# DATASET EXTRACT
***
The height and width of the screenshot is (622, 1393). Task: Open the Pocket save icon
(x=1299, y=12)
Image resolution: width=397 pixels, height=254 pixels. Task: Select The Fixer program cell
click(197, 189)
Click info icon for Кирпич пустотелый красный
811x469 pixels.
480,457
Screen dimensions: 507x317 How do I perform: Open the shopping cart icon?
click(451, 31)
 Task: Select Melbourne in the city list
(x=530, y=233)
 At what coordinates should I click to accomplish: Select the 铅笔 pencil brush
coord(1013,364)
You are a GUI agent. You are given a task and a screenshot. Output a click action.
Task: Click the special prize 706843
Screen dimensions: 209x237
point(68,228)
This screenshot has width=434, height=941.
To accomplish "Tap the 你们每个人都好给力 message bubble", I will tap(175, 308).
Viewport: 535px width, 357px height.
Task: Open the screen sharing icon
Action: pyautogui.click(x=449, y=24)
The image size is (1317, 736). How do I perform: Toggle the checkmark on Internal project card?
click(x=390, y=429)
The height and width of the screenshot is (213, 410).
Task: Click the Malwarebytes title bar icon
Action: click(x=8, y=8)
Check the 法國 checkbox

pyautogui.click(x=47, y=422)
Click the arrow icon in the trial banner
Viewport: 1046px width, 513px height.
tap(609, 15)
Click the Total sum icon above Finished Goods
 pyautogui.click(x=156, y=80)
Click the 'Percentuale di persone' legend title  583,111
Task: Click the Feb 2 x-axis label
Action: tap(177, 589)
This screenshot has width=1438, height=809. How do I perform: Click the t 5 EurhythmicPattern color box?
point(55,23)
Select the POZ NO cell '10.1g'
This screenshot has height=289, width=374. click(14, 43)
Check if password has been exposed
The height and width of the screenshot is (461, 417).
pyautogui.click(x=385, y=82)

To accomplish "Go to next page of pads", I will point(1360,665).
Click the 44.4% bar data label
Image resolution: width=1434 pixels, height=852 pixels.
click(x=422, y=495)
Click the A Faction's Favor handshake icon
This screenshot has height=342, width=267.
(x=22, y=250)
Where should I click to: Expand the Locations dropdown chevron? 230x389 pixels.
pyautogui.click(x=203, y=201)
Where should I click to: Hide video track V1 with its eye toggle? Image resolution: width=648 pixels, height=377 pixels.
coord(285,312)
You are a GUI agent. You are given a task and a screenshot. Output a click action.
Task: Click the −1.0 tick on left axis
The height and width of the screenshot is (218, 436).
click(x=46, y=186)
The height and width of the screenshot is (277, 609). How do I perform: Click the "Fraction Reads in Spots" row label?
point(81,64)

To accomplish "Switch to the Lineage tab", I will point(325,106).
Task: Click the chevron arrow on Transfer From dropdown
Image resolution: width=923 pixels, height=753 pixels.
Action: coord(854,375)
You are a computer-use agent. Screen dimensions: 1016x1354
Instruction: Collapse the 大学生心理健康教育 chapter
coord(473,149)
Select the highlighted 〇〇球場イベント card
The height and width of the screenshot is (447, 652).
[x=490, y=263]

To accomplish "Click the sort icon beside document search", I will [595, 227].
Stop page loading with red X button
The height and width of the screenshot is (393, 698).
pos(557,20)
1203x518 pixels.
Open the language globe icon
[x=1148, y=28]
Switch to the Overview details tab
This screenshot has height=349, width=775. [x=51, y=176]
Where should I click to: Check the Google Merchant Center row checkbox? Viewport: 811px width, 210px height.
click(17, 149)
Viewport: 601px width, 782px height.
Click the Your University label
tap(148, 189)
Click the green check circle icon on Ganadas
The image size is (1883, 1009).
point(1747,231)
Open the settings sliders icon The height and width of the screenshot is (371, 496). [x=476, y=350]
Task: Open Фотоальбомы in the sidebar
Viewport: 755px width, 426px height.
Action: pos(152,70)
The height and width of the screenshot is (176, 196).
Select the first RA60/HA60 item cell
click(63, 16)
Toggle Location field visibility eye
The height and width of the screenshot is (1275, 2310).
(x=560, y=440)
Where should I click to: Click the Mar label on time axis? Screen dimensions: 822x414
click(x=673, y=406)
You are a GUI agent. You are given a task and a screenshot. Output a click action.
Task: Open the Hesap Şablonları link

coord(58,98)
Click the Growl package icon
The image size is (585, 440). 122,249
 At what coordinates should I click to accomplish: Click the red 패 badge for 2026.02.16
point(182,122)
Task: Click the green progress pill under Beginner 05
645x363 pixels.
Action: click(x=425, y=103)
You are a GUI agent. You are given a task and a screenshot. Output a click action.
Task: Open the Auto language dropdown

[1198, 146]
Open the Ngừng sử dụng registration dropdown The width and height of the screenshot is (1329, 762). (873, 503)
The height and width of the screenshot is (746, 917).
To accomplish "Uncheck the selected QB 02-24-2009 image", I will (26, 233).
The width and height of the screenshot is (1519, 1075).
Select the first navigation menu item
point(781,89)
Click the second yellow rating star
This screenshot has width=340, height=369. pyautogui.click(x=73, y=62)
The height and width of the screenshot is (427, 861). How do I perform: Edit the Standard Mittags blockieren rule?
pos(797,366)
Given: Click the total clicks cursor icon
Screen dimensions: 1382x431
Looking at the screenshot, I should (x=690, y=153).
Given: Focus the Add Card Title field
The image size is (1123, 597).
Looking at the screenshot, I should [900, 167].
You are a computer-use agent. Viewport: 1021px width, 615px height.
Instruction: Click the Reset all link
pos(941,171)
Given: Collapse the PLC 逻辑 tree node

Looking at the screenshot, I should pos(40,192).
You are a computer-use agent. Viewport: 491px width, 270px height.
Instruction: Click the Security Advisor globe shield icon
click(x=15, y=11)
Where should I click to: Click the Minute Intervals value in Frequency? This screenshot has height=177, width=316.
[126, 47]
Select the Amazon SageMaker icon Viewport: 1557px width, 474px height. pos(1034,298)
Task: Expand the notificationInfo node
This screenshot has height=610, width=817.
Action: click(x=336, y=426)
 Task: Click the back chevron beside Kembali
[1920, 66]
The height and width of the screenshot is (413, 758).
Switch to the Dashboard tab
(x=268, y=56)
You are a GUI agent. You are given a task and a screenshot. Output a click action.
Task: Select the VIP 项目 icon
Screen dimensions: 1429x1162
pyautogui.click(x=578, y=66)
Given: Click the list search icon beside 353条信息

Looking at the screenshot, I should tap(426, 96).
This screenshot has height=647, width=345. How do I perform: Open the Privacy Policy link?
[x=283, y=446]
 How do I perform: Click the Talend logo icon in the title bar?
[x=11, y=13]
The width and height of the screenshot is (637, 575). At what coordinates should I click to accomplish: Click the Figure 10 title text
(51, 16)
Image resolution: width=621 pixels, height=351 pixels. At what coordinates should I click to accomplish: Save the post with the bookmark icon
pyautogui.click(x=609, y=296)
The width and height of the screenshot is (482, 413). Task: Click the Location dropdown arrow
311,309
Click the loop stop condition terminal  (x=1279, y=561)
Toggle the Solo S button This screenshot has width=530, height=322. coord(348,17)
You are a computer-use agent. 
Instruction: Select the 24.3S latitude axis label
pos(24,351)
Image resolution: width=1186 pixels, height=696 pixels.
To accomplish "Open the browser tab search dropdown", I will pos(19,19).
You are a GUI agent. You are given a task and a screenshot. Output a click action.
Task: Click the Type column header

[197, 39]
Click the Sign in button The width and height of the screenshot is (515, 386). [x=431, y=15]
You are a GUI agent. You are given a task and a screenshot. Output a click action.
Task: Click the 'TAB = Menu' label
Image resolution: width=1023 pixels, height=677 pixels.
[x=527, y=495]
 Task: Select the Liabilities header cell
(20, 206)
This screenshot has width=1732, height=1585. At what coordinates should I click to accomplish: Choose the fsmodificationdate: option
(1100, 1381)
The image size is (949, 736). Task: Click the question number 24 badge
***
# PROBLEM TO SOLVE
Reproduce all of the lines above, renaming "Melbourne" to "Sydney" wherever it occurs and leaving everything else unchanged.

# FINISHED ANSWER
The height and width of the screenshot is (622, 1393). Task: Open the Pocket save icon
(x=1299, y=12)
Image resolution: width=397 pixels, height=254 pixels. Task: Select The Fixer program cell
click(197, 189)
Click info icon for Кирпич пустотелый красный
811x469 pixels.
480,457
Screen dimensions: 507x317 How do I perform: Open the shopping cart icon?
click(451, 31)
 Task: Select Sydney in the city list
(x=530, y=233)
 At what coordinates should I click to accomplish: Select the 铅笔 pencil brush
coord(1013,364)
You are a GUI agent. You are given a task and a screenshot. Output a click action.
Task: Click the special prize 706843
Screen dimensions: 209x237
point(68,228)
This screenshot has width=434, height=941.
To accomplish "Tap the 你们每个人都好给力 message bubble", I will tap(175, 308).
Viewport: 535px width, 357px height.
Task: Open the screen sharing icon
Action: pyautogui.click(x=449, y=24)
The image size is (1317, 736). How do I perform: Toggle the checkmark on Internal project card?
click(x=390, y=429)
The height and width of the screenshot is (213, 410).
Task: Click the Malwarebytes title bar icon
Action: click(x=8, y=8)
Check the 法國 checkbox

pyautogui.click(x=47, y=422)
Click the arrow icon in the trial banner
Viewport: 1046px width, 513px height.
tap(609, 15)
Click the Total sum icon above Finished Goods
 pyautogui.click(x=156, y=80)
Click the 'Percentuale di persone' legend title  583,111
Task: Click the Feb 2 x-axis label
Action: tap(177, 589)
This screenshot has width=1438, height=809. How do I perform: Click the t 5 EurhythmicPattern color box?
point(55,23)
Select the POZ NO cell '10.1g'
This screenshot has height=289, width=374. click(14, 43)
Check if password has been exposed
The height and width of the screenshot is (461, 417).
pyautogui.click(x=385, y=82)

To accomplish "Go to next page of pads", I will point(1360,665).
Click the 44.4% bar data label
Image resolution: width=1434 pixels, height=852 pixels.
click(x=422, y=495)
Click the A Faction's Favor handshake icon
This screenshot has height=342, width=267.
(x=22, y=250)
Where should I click to: Expand the Locations dropdown chevron? 230x389 pixels.
pyautogui.click(x=203, y=201)
Where should I click to: Hide video track V1 with its eye toggle? Image resolution: width=648 pixels, height=377 pixels.
coord(285,312)
You are a GUI agent. You are given a task and a screenshot. Output a click action.
Task: Click the −1.0 tick on left axis
The height and width of the screenshot is (218, 436).
click(x=46, y=186)
The height and width of the screenshot is (277, 609). How do I perform: Click the "Fraction Reads in Spots" row label?
point(81,64)

To accomplish "Switch to the Lineage tab", I will point(325,106).
Task: Click the chevron arrow on Transfer From dropdown
Image resolution: width=923 pixels, height=753 pixels.
Action: coord(854,375)
You are a computer-use agent. Screen dimensions: 1016x1354
Instruction: Collapse the 大学生心理健康教育 chapter
coord(473,149)
Select the highlighted 〇〇球場イベント card
The height and width of the screenshot is (447, 652).
[x=490, y=263]

To accomplish "Click the sort icon beside document search", I will [595, 227].
Stop page loading with red X button
The height and width of the screenshot is (393, 698).
pos(557,20)
1203x518 pixels.
Open the language globe icon
[x=1148, y=28]
Switch to the Overview details tab
This screenshot has height=349, width=775. [x=51, y=176]
Where should I click to: Check the Google Merchant Center row checkbox? Viewport: 811px width, 210px height.
click(17, 149)
Viewport: 601px width, 782px height.
Click the Your University label
tap(148, 189)
Click the green check circle icon on Ganadas
The image size is (1883, 1009).
point(1747,231)
Open the settings sliders icon The height and width of the screenshot is (371, 496). [x=476, y=350]
Task: Open Фотоальбомы in the sidebar
Viewport: 755px width, 426px height.
Action: pos(152,70)
The height and width of the screenshot is (176, 196).
Select the first RA60/HA60 item cell
click(63, 16)
Toggle Location field visibility eye
The height and width of the screenshot is (1275, 2310).
(x=560, y=440)
Where should I click to: Click the Mar label on time axis? Screen dimensions: 822x414
click(x=673, y=406)
You are a GUI agent. You are given a task and a screenshot. Output a click action.
Task: Open the Hesap Şablonları link

coord(58,98)
Click the Growl package icon
The image size is (585, 440). 122,249
 At what coordinates should I click to accomplish: Click the red 패 badge for 2026.02.16
point(182,122)
Task: Click the green progress pill under Beginner 05
645x363 pixels.
Action: click(x=425, y=103)
You are a GUI agent. You are given a task and a screenshot. Output a click action.
Task: Open the Auto language dropdown

[1198, 146]
Open the Ngừng sử dụng registration dropdown The width and height of the screenshot is (1329, 762). (873, 503)
The height and width of the screenshot is (746, 917).
To accomplish "Uncheck the selected QB 02-24-2009 image", I will (26, 233).
The width and height of the screenshot is (1519, 1075).
Select the first navigation menu item
point(781,89)
Click the second yellow rating star
This screenshot has width=340, height=369. pyautogui.click(x=73, y=62)
The height and width of the screenshot is (427, 861). How do I perform: Edit the Standard Mittags blockieren rule?
pos(797,366)
Given: Click the total clicks cursor icon
Screen dimensions: 1382x431
Looking at the screenshot, I should (x=690, y=153).
Given: Focus the Add Card Title field
The image size is (1123, 597).
Looking at the screenshot, I should [900, 167].
You are a computer-use agent. Viewport: 1021px width, 615px height.
Instruction: Click the Reset all link
pos(941,171)
Given: Collapse the PLC 逻辑 tree node

Looking at the screenshot, I should pos(40,192).
You are a computer-use agent. Viewport: 491px width, 270px height.
Instruction: Click the Security Advisor globe shield icon
click(x=15, y=11)
Where should I click to: Click the Minute Intervals value in Frequency? This screenshot has height=177, width=316.
[126, 47]
Select the Amazon SageMaker icon Viewport: 1557px width, 474px height. pos(1034,298)
Task: Expand the notificationInfo node
This screenshot has height=610, width=817.
Action: click(x=336, y=426)
 Task: Click the back chevron beside Kembali
[1920, 66]
The height and width of the screenshot is (413, 758).
Switch to the Dashboard tab
(x=268, y=56)
You are a GUI agent. You are given a task and a screenshot. Output a click action.
Task: Select the VIP 项目 icon
Screen dimensions: 1429x1162
pyautogui.click(x=578, y=66)
Given: Click the list search icon beside 353条信息

Looking at the screenshot, I should tap(426, 96).
This screenshot has height=647, width=345. How do I perform: Open the Privacy Policy link?
[x=283, y=446]
 How do I perform: Click the Talend logo icon in the title bar?
[x=11, y=13]
The width and height of the screenshot is (637, 575). At what coordinates should I click to accomplish: Click the Figure 10 title text
(51, 16)
Image resolution: width=621 pixels, height=351 pixels. At what coordinates should I click to accomplish: Save the post with the bookmark icon
pyautogui.click(x=609, y=296)
The width and height of the screenshot is (482, 413). Task: Click the Location dropdown arrow
311,309
Click the loop stop condition terminal  (x=1279, y=561)
Toggle the Solo S button This screenshot has width=530, height=322. coord(348,17)
You are a computer-use agent. 
Instruction: Select the 24.3S latitude axis label
pos(24,351)
Image resolution: width=1186 pixels, height=696 pixels.
To accomplish "Open the browser tab search dropdown", I will pos(19,19).
You are a GUI agent. You are given a task and a screenshot. Output a click action.
Task: Click the Type column header

[197, 39]
Click the Sign in button The width and height of the screenshot is (515, 386). [x=431, y=15]
You are a GUI agent. You are given a task and a screenshot. Output a click action.
Task: Click the 'TAB = Menu' label
Image resolution: width=1023 pixels, height=677 pixels.
[x=527, y=495]
 Task: Select the Liabilities header cell
(20, 206)
This screenshot has width=1732, height=1585. At what coordinates should I click to accomplish: Choose the fsmodificationdate: option
(1100, 1381)
The image size is (949, 736). Task: Click the question number 24 badge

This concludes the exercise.